Yes, the Times anxiously wishes to inform us that:
Children shot accidentally — usually by other children — are collateral casualties of the accessibility of guns in America, their deaths all the more devastating for being eminently preventable.And:
They die in the households of police officers and drug dealers, in broken homes and close-knit families, on rural farms and in city apartments. Some adults whose guns were used had tried to store them safely; others were grossly negligent. Still others pulled the trigger themselves, accidentally fracturing their own families while cleaning a pistol or hunting.
And there are far more of these innocent victims than official records show.
A New York Times review of hundreds of child firearm deaths found that accidental shootings occurred roughly twice as often as the records indicate, because of idiosyncrasies in how such deaths are classified by the authorities.
As a result, scores of accidental killings are not reflected in the official statistics that have framed the debate over how to protect children from guns.For those with an eighth-grade reading level or below (e.g: many NYT readers), a "score" is twenty.
Of course, the Eeeeeeevil NRA must be invoked:
The National Rifle Association cited the lower official numbers this year in a fact sheet opposing "safe storage" laws, saying children were more likely to be killed by falls, poisoning or environmental factors — an incorrect assertion if the actual number of accidental firearm deaths is significantly higher.And its effects on cowed and mind-controlled legislators:
In all, fewer than 20 states have enacted laws to hold adults criminally liable if they fail to store guns safely, enabling children to access them.Is gun. Is not safe.
Legislative and other efforts to promote the development of childproof weapons using "smart gun" technology have similarly stalled. Technical issues have been an obstacle, but so have N.R.A. arguments that the problem is relatively insignificant and the technology unneeded.
Because of maneuvering in Congress by the gun lobby and its allies, firearms have also been exempted from regulation by the Consumer Product Safety Commission since its inception.
To give credit where due, the Times does make a passing nod at reality:
Even with a proper count, intentional shooting deaths of children — including gang shootings and murder-suicides by family members — far exceed accidental gun deaths.But they don't tell you what "far exceed" really means. Nor do they discuss in any way the declining level of accidental death by firearms that has been going on for DECADES - despite the ever-increasing number of firearms in private hands.
Oh, right. I forgot. The other Narrative™ is that those guns are being purchased by fewer and fewer people - mostly aging white males.
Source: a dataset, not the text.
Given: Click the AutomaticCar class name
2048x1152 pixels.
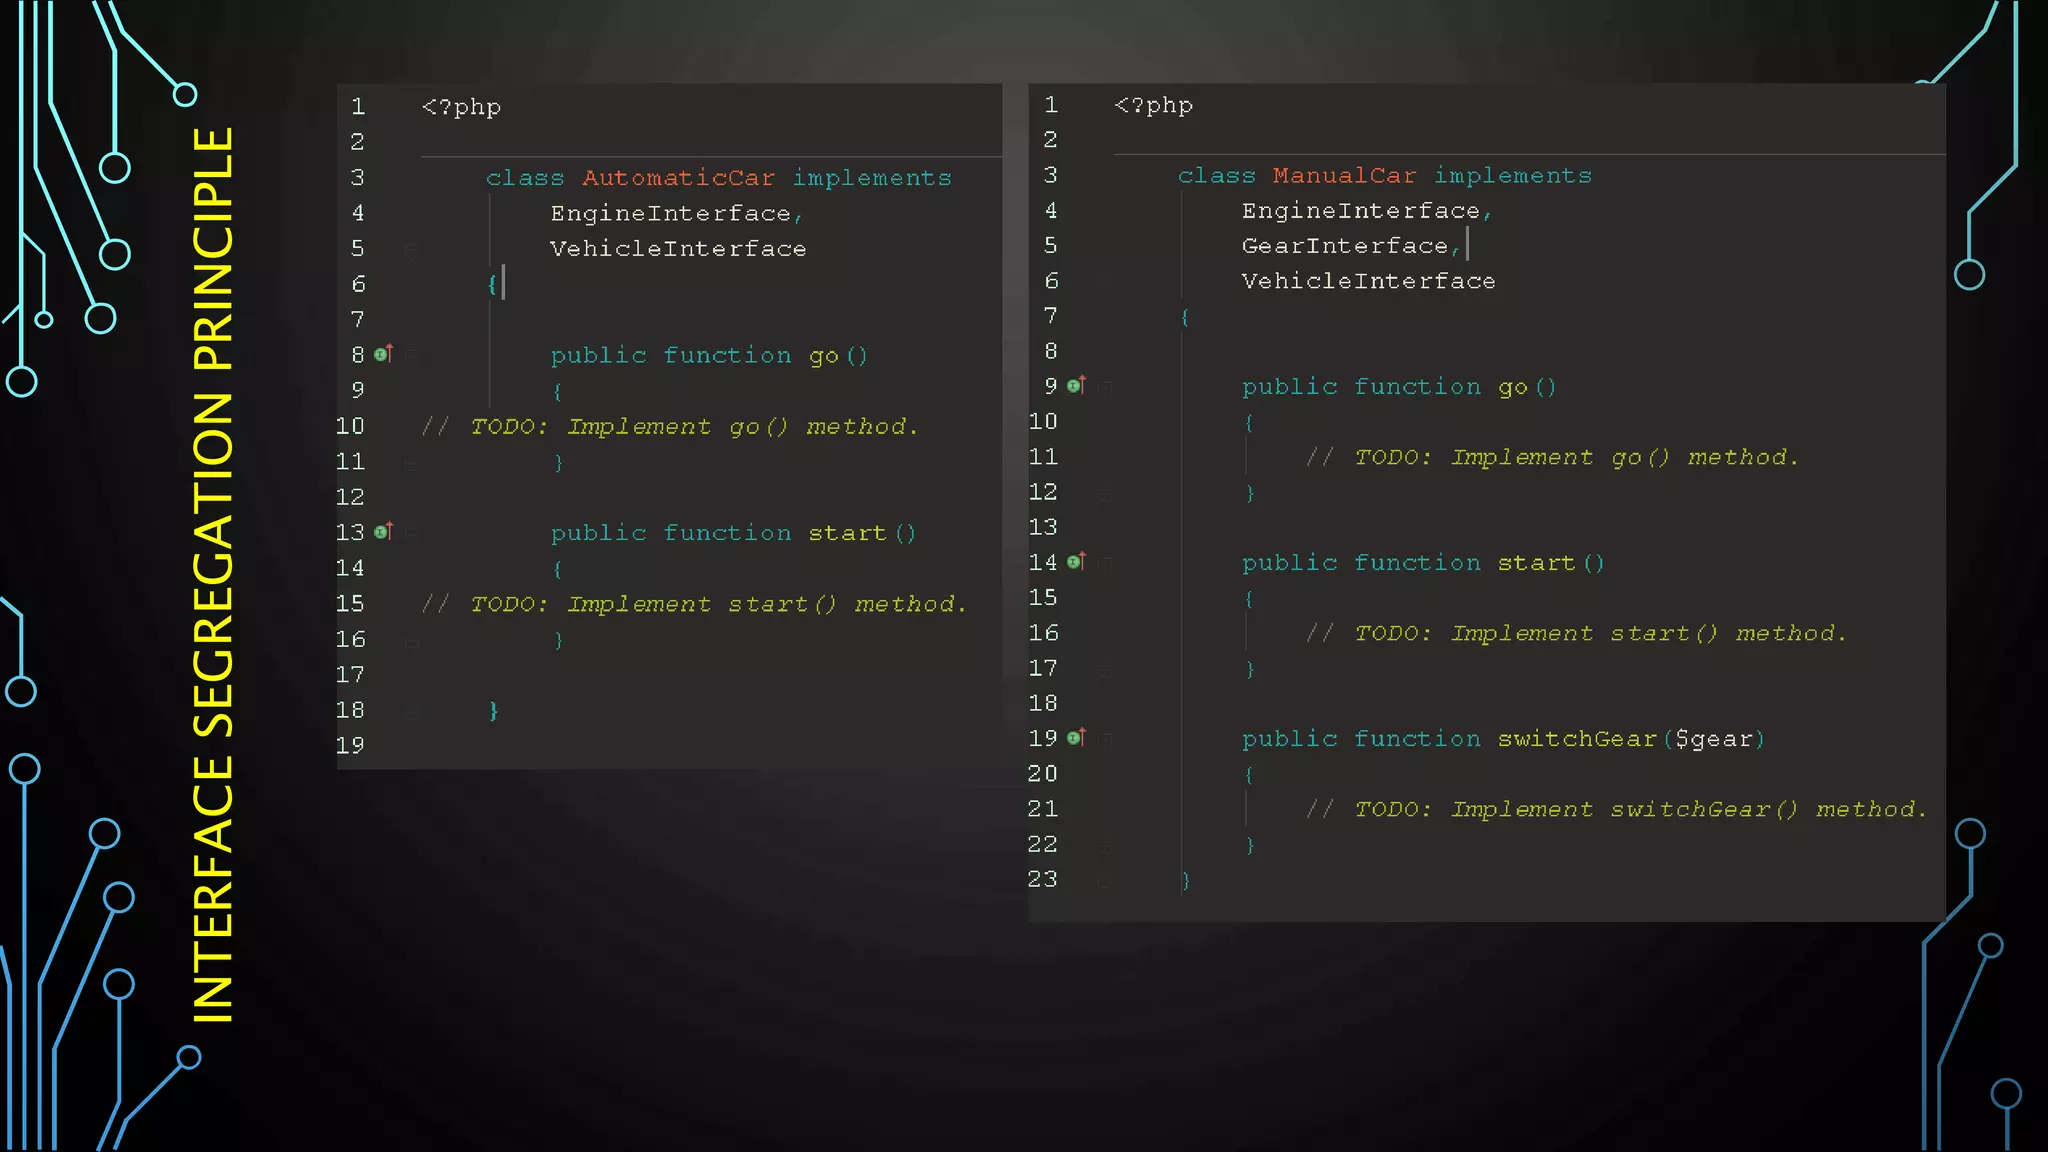Looking at the screenshot, I should 678,178.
And perhaps some white Hispanics.
For instance, the Times reports:
Under the Centers for Disease Control and Prevention figures, in fact, gun accidents were the ninth-leading cause of unintentional deaths among children ages 1 to 14 in 2010. (The agency reported 62 such killings that year.) If the actual numbers are, in fact, roughly double, however, gun accidents would rise into the top five or six.The CDC does report that 62 (that would be three-score and two) deaths of children from infants to 14 were reported in 2010, but this graphic (PDF) does not list accidental death by firearm in the top TEN for any subset of that age group except the 10-14 group where it is, in fact, tenth with a total of 26 (one-score and six) deaths:
(Click for full size.)
However:
308 died as a result of fire.And 957 were murdered.
726 died of drowning.
1,118 died from unintentional suffocation.
1,499 died from vehicular accidents.
Each death is a tragedy regardless of the cause, but you don't see the New York Times calling for a ban on swimming pools above a certain size.
Often an accident is just that - an accident. Occasionally it rises to the level of depraved indifference. I believe that there probably ought to be more prosecutions of negligence in many of these cases - for which laws already exist - but I also think that prosecutors don't pursue them in the belief that juries won't convict grieving parents.
Yes, these deaths are "eminently preventable" - by preventing the private possession of firearms. (That would be "accessibility.") Because "just one death" is always justification for the "next step."